Voici une petite liste d’activités que les compagnies aériennes pourraient effecteur en parallèle du transport de passagers:

 

  • Evidemment on a le transport de fret. Ici je parle d’abord, de l’utilisation d’avions 100% cargo comme le 777F et non pas du fret qui est transporté en soute en temps normal en même temps que les passagers. Un avion 100% cargo offre l’avantage de pouvoir embarquer des marchandises de plus gros volume grâce à une porte géante que l’on ne trouve pas sur les avions de ligne. Ensuite je parle d’avions dont on peut facilement changer, en très peu de temps, la configuration pour passer d’avion de ligne à avion cargo pouvant emporter beaucoup de palettes de petite taille. Soit par l’achat d’avions spécifique, soit par la mise en place de procédures au sein de la compagnie aérienne concernée. Avec le développement de la mondialisation, il y aura toujours de la demande pour le transport de marchandise par avion.
  • Ensuite on a le transport 100% premium. C’est-à-dire opérer des vols uniquement en classe business comme le fait par exemple La Compagnie Boutique Airlines. L’avantage de ce segment c’est que d’une, les clients voyagent en général à intervalle régulier ce qui constitue alors une source de revenue assurée en période normale. Et de deux, leur demande est moins influencée par les facteurs externes. C’est sur le marché de l’aviation d’affaire que la demande est remontée le plus vite depuis la fin du confinement.
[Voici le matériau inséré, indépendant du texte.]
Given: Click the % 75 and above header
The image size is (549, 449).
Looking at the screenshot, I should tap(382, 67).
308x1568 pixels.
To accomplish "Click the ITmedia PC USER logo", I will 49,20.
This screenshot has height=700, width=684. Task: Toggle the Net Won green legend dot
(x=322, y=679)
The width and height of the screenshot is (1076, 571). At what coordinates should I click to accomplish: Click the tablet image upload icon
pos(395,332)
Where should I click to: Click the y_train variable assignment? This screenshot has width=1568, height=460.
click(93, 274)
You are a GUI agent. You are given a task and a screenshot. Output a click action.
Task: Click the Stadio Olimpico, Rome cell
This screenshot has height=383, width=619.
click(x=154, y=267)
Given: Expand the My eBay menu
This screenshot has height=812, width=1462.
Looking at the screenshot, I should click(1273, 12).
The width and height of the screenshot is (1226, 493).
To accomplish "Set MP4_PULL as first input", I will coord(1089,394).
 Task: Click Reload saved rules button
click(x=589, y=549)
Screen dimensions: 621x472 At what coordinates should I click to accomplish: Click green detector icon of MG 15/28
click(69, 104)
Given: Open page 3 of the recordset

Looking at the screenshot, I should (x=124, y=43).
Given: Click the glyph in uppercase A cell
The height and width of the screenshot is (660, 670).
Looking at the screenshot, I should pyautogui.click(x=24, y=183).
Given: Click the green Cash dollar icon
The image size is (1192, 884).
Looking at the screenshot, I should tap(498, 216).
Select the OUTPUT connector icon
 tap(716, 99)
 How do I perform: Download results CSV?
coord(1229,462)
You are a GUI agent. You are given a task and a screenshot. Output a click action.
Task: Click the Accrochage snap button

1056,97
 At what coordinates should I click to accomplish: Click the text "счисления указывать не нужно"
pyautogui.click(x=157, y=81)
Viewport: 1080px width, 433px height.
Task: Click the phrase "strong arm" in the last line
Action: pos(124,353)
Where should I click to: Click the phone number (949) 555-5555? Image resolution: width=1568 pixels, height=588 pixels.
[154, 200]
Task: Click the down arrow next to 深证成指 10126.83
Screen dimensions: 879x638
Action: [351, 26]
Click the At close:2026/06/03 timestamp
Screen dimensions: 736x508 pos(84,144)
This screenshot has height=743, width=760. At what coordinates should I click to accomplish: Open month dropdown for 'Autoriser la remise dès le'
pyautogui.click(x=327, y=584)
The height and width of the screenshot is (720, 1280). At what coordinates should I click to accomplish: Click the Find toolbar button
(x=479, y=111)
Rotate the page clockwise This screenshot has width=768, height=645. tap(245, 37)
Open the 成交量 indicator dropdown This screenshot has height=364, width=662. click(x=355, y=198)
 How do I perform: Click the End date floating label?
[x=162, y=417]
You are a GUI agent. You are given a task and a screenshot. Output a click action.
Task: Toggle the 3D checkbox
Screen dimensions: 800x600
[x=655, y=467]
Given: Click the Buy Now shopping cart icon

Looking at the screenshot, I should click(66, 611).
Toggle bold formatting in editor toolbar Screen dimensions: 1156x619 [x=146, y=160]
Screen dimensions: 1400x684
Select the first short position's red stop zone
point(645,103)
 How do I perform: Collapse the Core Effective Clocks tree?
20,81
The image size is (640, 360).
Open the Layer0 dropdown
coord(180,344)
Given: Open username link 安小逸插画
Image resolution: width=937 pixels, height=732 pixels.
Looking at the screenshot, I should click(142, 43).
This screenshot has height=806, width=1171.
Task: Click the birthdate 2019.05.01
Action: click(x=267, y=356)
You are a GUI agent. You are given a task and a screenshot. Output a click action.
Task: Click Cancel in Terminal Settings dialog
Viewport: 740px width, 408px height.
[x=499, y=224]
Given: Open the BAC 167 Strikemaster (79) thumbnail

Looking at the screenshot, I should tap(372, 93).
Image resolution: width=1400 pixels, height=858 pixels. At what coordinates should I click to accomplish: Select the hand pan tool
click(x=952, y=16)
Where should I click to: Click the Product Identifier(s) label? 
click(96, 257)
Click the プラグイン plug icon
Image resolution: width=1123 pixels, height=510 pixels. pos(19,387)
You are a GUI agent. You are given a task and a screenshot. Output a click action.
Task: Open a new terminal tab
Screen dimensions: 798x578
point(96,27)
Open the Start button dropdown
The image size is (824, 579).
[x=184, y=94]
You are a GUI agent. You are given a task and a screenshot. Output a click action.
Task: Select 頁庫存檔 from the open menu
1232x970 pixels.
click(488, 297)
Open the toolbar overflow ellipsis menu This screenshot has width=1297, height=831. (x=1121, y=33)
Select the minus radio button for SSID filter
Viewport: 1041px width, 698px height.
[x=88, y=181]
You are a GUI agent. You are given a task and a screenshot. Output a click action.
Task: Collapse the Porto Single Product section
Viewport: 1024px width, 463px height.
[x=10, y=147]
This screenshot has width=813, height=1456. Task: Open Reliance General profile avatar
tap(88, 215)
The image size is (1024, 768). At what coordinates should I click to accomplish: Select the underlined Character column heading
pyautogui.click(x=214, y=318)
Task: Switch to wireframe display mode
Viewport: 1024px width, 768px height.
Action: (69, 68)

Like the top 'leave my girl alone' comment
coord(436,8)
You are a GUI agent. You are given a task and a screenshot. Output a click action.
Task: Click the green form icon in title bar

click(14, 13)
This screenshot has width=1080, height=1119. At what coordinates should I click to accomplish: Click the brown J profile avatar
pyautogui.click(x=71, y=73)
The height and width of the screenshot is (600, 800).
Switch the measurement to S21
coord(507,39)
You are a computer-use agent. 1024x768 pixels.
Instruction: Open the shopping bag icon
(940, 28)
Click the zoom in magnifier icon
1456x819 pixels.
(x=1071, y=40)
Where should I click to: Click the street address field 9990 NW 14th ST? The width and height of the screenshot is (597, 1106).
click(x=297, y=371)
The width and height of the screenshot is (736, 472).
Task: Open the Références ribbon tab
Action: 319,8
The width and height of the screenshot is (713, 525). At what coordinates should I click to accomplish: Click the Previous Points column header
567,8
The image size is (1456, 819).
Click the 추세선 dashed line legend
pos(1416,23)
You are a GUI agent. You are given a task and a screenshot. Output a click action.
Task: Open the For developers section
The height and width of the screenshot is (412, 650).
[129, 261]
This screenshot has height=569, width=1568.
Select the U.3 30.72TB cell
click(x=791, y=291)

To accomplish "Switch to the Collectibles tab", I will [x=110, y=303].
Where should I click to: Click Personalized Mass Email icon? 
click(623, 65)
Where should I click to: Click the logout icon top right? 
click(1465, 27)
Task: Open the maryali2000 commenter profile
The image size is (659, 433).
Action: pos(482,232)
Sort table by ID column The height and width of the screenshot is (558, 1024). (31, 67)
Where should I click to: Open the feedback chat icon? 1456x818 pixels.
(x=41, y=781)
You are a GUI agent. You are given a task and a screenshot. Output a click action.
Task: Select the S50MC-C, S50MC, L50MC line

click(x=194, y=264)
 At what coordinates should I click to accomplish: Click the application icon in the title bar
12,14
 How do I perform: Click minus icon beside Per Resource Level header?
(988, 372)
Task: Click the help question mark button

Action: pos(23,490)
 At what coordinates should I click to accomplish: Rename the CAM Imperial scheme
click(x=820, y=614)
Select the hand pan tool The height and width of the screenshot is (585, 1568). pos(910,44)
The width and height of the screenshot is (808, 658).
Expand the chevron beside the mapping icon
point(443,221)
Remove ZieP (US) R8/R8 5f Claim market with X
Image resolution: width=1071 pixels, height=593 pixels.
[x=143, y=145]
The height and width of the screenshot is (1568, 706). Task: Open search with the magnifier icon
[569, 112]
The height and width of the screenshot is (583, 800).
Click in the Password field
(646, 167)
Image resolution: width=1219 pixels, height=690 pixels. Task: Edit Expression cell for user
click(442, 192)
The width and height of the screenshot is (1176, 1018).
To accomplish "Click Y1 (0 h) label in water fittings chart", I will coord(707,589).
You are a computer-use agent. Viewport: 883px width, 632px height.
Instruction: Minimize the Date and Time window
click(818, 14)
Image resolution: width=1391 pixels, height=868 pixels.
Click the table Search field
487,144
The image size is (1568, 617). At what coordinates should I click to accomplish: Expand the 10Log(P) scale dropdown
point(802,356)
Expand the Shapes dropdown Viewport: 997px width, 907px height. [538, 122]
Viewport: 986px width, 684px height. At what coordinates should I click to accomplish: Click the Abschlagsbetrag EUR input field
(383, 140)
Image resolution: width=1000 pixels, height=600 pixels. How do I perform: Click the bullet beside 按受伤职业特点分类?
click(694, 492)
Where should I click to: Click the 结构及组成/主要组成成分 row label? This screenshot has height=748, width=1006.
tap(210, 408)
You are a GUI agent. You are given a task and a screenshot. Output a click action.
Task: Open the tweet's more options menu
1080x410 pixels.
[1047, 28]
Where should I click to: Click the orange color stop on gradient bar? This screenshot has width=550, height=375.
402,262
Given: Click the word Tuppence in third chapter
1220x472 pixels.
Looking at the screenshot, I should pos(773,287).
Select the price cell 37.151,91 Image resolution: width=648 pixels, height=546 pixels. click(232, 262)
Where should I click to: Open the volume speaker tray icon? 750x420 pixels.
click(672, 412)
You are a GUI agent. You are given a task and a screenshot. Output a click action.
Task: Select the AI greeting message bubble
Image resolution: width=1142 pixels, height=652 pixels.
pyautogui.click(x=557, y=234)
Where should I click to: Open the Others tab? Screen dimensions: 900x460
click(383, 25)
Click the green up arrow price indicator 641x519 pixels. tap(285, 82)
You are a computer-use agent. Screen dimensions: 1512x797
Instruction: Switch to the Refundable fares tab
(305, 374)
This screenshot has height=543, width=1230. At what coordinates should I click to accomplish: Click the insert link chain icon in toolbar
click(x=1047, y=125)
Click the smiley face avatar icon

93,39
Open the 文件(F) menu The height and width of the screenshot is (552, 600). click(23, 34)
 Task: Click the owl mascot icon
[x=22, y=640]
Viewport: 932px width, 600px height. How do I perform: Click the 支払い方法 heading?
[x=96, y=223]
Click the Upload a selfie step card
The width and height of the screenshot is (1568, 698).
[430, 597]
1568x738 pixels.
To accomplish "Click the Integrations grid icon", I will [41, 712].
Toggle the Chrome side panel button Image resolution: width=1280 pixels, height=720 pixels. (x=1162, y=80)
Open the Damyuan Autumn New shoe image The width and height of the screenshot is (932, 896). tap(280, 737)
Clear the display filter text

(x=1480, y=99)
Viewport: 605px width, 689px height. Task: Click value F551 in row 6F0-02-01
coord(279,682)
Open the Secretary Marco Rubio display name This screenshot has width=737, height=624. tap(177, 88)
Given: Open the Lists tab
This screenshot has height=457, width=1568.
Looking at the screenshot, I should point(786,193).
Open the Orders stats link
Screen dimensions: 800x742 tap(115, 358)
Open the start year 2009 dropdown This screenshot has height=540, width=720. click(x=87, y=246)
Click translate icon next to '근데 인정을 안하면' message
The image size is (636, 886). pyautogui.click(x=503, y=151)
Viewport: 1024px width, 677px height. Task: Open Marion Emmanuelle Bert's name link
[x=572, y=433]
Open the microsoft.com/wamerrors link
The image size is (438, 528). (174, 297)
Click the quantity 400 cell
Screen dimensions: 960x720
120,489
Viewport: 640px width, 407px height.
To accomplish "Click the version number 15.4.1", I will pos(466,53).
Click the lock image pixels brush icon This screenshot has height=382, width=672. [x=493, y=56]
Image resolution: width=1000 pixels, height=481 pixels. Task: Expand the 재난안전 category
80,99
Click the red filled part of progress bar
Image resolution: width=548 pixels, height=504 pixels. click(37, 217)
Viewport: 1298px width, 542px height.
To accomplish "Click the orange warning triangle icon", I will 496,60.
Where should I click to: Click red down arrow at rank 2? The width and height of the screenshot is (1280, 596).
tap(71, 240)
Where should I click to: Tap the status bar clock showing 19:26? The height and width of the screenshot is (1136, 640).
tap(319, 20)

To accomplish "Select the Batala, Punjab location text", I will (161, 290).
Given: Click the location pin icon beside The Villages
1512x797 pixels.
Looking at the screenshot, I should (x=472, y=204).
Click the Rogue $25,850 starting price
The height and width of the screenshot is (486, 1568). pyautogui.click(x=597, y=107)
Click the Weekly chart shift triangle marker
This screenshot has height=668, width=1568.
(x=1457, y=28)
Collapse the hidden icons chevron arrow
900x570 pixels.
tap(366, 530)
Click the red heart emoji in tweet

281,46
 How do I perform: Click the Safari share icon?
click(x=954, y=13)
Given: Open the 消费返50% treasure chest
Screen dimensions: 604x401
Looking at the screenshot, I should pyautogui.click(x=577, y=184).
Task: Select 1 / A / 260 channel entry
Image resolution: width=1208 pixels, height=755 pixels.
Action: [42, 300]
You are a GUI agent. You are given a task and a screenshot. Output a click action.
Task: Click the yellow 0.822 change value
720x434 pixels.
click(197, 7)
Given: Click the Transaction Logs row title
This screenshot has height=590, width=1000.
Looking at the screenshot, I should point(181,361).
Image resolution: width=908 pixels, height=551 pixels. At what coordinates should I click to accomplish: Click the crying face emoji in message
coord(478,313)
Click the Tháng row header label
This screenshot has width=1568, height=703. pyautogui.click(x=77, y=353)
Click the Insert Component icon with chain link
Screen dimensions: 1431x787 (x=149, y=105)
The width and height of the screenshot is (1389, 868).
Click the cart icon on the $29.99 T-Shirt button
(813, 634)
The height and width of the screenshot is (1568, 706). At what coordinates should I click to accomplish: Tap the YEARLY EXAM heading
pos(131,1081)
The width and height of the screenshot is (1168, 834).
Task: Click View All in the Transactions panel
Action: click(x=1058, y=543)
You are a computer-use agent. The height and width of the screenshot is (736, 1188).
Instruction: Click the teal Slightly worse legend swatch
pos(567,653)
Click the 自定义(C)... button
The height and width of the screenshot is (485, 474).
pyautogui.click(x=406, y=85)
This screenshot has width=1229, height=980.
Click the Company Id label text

Début août, elle a d’ailleurs dépassé de 2%, sa valeur à la même période l’année passée. Le problème majeur étant de trouver la ou les ligne(s) où la demande sera suffisante. On peut penser ici à des vols Paris-Berlin, Paris-New York… Air Canada a par exemple lancé dernièrement des vols Toronto-Vancouver 100% premium afin de récupérer au plus vite de la crise du COVID-19.
  • Après quoi on a le Wet Leasing d’appareils (ou affrètement en Français). Le Wet Leasing c’est lorsqu’une compagnie aérienne loue l’un de ses avions avec son équipage et le service de maintenance à une autre compagnie aérienne, en général pour une courte durée (1 à 3 mois). Cela permettrait, en temps de crise, de limiter la mise en place de chômage partiel, et la mise en stockage coûteuse des avions. Et il y a un réel besoin pour ce genre de contrat. A la Réunion, la compagnie Air Austral loue régulièrement des A330 à Wamos Air ou HiFly à cause des nombreuses opérations de maintenance qui ont lieu sur ses 787. Aussi je verrai bien une compagnie louer un de ses avions à un gouvernement, pour transporter des personnalités lors de meeting importants comme le G20 par exemple.
  • Enfin on peut avoir à titre exceptionnel les opérations de rapatriement sanitaire ou de ressortissant. Ce genre d’opération reste rare, mais peut constituer une source de revenu supplémentaire de temps à autre. En France ce segment est largement dominé par l’Armée de l’Air en temps normal. Malgré tout il peut parfois y avoir de la place pour d’autres acteurs. Pendant ce confinement par exemple, 101 000 citoyens américains ont été rapatriés aux USA sur 1140 vols. En France ce sont 250 000 citoyens qui ont rapatriés depuis 169 pays différents… Je suppose qu’aucune aide privée n’a été de grand refus.

Conclusion

Avec le COVID-19, beaucoup de compagnies aériennes ont appris à se diversifier pour avoir ne serait-ce que de petites rentrées d’argent. Cette situation s’inscrit malgré tout de plus en plus dans la durée car le niveau de la demande passager est encore trop incertain et instable. Il ne s’agit pas pour elles de développer un segment 100% cargo ou entièrement consacré aux vols de rapatriements mais il faut qu’elles puissent rapidement changer la configuration de leurs avions pour remplir le plus de missions possibles.

La diversification d’activité peut permettre de continuer à gagner de l’argent pendant les crises certes, mais surtout elle permettra d’en faire rentrer un peu plus pendant les périodes “normales”, ce qui devrait permettre aux compagnies d’aborder ces crises avec plus de trésorerie augmentant du coup leurs chances d’y survivre.